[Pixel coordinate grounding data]
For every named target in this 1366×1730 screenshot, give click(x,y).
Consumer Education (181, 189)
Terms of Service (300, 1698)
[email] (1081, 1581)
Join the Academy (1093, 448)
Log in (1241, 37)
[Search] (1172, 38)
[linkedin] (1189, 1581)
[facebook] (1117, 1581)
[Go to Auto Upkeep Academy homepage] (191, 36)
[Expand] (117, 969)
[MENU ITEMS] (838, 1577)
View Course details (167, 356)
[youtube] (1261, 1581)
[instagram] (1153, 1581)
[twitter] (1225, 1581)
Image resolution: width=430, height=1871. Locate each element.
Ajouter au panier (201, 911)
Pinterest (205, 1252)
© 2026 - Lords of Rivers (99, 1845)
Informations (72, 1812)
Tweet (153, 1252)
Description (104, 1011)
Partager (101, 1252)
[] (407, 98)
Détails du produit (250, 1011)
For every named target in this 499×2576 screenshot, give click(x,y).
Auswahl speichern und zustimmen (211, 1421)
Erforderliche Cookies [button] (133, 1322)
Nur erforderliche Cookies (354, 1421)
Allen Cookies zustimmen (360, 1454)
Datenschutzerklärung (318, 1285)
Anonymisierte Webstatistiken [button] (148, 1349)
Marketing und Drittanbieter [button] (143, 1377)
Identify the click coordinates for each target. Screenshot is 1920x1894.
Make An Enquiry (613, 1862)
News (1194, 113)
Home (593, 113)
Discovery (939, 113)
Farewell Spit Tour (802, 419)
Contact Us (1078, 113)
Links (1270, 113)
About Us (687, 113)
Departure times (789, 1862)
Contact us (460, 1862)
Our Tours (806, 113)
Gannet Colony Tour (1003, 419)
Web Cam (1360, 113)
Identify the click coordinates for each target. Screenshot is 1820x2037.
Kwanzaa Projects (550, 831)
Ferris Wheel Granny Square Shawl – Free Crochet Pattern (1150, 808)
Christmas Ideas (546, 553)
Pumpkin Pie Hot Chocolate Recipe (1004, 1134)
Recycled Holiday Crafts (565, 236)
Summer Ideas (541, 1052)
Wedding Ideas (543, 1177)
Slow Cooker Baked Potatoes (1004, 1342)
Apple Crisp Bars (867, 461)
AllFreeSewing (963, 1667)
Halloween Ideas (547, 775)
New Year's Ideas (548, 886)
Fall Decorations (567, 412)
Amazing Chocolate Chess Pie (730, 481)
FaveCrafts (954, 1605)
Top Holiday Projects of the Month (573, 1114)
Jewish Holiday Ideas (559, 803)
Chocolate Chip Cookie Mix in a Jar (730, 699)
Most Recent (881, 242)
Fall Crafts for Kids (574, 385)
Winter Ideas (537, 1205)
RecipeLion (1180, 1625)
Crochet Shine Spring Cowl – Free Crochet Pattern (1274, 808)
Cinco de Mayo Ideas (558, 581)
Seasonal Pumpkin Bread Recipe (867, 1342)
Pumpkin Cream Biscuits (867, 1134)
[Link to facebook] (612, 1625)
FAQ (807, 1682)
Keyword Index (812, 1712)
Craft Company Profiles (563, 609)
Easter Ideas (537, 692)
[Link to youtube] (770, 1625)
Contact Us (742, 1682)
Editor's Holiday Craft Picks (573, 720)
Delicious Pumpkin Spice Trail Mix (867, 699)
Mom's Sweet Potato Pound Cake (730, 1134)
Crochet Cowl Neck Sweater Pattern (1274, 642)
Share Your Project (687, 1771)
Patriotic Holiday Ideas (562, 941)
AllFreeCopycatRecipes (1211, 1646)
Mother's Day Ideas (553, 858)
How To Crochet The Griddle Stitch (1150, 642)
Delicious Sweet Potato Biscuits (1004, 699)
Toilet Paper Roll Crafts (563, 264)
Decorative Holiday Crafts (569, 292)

* TASK OBJECTIVE:
Once you have read the entries above, copy them out exactly as they were given.

* WRITTEN ANSWER:
For every named target in this 1366×1730 screenshot, give click(x,y).
Consumer Education (181, 189)
Terms of Service (300, 1698)
[email] (1081, 1581)
Join the Academy (1093, 448)
Log in (1241, 37)
[Search] (1172, 38)
[linkedin] (1189, 1581)
[facebook] (1117, 1581)
[Go to Auto Upkeep Academy homepage] (191, 36)
[Expand] (117, 969)
[MENU ITEMS] (838, 1577)
View Course details (167, 356)
[youtube] (1261, 1581)
[instagram] (1153, 1581)
[twitter] (1225, 1581)
Image resolution: width=430, height=1871. Locate each element.
Ajouter au panier (201, 911)
Pinterest (205, 1252)
© 2026 - Lords of Rivers (99, 1845)
Informations (72, 1812)
Tweet (153, 1252)
Description (104, 1011)
Partager (101, 1252)
[] (407, 98)
Détails du produit (250, 1011)
For every named target in this 499×2576 screenshot, give click(x,y).
Auswahl speichern und zustimmen (211, 1421)
Erforderliche Cookies [button] (133, 1322)
Nur erforderliche Cookies (354, 1421)
Allen Cookies zustimmen (360, 1454)
Datenschutzerklärung (318, 1285)
Anonymisierte Webstatistiken [button] (148, 1349)
Marketing und Drittanbieter [button] (143, 1377)
Identify the click coordinates for each target. Screenshot is 1920x1894.
Make An Enquiry (613, 1862)
News (1194, 113)
Home (593, 113)
Discovery (939, 113)
Farewell Spit Tour (802, 419)
Contact Us (1078, 113)
Links (1270, 113)
About Us (687, 113)
Departure times (789, 1862)
Contact us (460, 1862)
Our Tours (806, 113)
Gannet Colony Tour (1003, 419)
Web Cam (1360, 113)
Identify the click coordinates for each target. Screenshot is 1820x2037.
Kwanzaa Projects (550, 831)
Ferris Wheel Granny Square Shawl – Free Crochet Pattern (1150, 808)
Christmas Ideas (546, 553)
Pumpkin Pie Hot Chocolate Recipe (1004, 1134)
Recycled Holiday Crafts (565, 236)
Summer Ideas (541, 1052)
Wedding Ideas (543, 1177)
Slow Cooker Baked Potatoes (1004, 1342)
Apple Crisp Bars (867, 461)
AllFreeSewing (963, 1667)
Halloween Ideas (547, 775)
New Year's Ideas (548, 886)
Fall Decorations (567, 412)
Amazing Chocolate Chess Pie (730, 481)
FaveCrafts (954, 1605)
Top Holiday Projects of the Month (573, 1114)
Jewish Holiday Ideas (559, 803)
Chocolate Chip Cookie Mix in a Jar (730, 699)
Most Recent (881, 242)
Fall Crafts for Kids (574, 385)
Winter Ideas (537, 1205)
RecipeLion (1180, 1625)
Crochet Shine Spring Cowl – Free Crochet Pattern (1274, 808)
Cinco de Mayo Ideas (558, 581)
Seasonal Pumpkin Bread Recipe (867, 1342)
Pumpkin Cream Biscuits (867, 1134)
[Link to facebook] (612, 1625)
FAQ (807, 1682)
Keyword Index (812, 1712)
Craft Company Profiles (563, 609)
Easter Ideas (537, 692)
[Link to youtube] (770, 1625)
Contact Us (742, 1682)
Editor's Holiday Craft Picks (573, 720)
Delicious Pumpkin Spice Trail Mix (867, 699)
Mom's Sweet Potato Pound Cake (730, 1134)
Crochet Cowl Neck Sweater Pattern (1274, 642)
Share Your Project (687, 1771)
Patriotic Holiday Ideas (562, 941)
AllFreeCopycatRecipes (1211, 1646)
Mother's Day Ideas (553, 858)
How To Crochet The Griddle Stitch (1150, 642)
Delicious Sweet Potato Biscuits (1004, 699)
Toilet Paper Roll Crafts (563, 264)
Decorative Holiday Crafts (569, 292)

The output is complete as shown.